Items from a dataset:
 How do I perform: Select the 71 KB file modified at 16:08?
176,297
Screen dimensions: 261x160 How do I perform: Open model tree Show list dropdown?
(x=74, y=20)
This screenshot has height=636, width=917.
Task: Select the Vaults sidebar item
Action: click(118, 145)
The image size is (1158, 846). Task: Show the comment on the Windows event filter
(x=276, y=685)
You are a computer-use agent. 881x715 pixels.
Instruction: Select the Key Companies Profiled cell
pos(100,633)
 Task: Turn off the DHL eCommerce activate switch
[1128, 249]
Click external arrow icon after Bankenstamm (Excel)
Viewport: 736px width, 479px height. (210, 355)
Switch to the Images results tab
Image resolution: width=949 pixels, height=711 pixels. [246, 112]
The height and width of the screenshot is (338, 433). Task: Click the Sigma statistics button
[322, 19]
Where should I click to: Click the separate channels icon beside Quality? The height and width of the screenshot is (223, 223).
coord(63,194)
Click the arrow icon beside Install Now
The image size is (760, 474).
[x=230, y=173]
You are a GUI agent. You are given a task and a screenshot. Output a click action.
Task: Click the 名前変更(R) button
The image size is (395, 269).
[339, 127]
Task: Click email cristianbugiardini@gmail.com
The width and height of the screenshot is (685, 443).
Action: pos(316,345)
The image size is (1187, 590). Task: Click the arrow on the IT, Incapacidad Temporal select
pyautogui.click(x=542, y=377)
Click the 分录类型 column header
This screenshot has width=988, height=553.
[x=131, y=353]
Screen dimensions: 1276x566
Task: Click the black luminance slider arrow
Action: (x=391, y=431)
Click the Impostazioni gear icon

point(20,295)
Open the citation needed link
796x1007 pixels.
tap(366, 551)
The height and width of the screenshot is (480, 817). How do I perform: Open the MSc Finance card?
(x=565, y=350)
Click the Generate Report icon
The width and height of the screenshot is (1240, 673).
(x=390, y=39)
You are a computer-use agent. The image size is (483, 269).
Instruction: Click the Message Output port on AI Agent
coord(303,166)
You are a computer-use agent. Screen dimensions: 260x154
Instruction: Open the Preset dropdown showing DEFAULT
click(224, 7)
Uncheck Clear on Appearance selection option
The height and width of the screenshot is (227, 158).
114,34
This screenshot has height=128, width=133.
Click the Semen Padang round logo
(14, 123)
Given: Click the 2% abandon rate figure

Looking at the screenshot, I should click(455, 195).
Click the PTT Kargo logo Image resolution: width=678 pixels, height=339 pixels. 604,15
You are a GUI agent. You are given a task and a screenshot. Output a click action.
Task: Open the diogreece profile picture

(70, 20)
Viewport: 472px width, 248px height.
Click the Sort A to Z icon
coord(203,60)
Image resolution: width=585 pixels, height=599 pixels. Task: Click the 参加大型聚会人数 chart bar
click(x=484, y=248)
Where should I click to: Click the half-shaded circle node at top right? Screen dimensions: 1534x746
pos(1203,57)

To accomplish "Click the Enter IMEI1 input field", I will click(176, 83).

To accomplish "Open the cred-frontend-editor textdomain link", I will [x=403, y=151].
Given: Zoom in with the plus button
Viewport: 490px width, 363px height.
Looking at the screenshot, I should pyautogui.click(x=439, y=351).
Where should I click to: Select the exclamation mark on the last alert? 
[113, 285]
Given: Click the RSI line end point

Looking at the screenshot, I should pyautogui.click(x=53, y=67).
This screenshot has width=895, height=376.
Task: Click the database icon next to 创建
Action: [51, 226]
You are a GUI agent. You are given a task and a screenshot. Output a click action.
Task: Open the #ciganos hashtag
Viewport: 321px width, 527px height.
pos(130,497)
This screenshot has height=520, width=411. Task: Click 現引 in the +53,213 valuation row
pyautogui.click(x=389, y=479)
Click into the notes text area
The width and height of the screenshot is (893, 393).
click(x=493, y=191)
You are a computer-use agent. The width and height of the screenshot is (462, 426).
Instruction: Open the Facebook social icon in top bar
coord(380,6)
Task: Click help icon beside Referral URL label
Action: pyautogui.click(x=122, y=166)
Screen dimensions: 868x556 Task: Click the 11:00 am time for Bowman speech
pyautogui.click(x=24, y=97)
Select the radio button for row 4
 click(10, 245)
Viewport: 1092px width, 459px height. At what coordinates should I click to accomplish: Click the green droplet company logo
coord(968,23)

WHAT IS NEEDED: Where does the string "will" appear in the records above? Return every line that holds it.

EXERCISE OUTPUT:
To accomplish "Click the Enter IMEI1 input field", I will click(176, 83).
To accomplish "Open the cred-frontend-editor textdomain link", I will [x=403, y=151].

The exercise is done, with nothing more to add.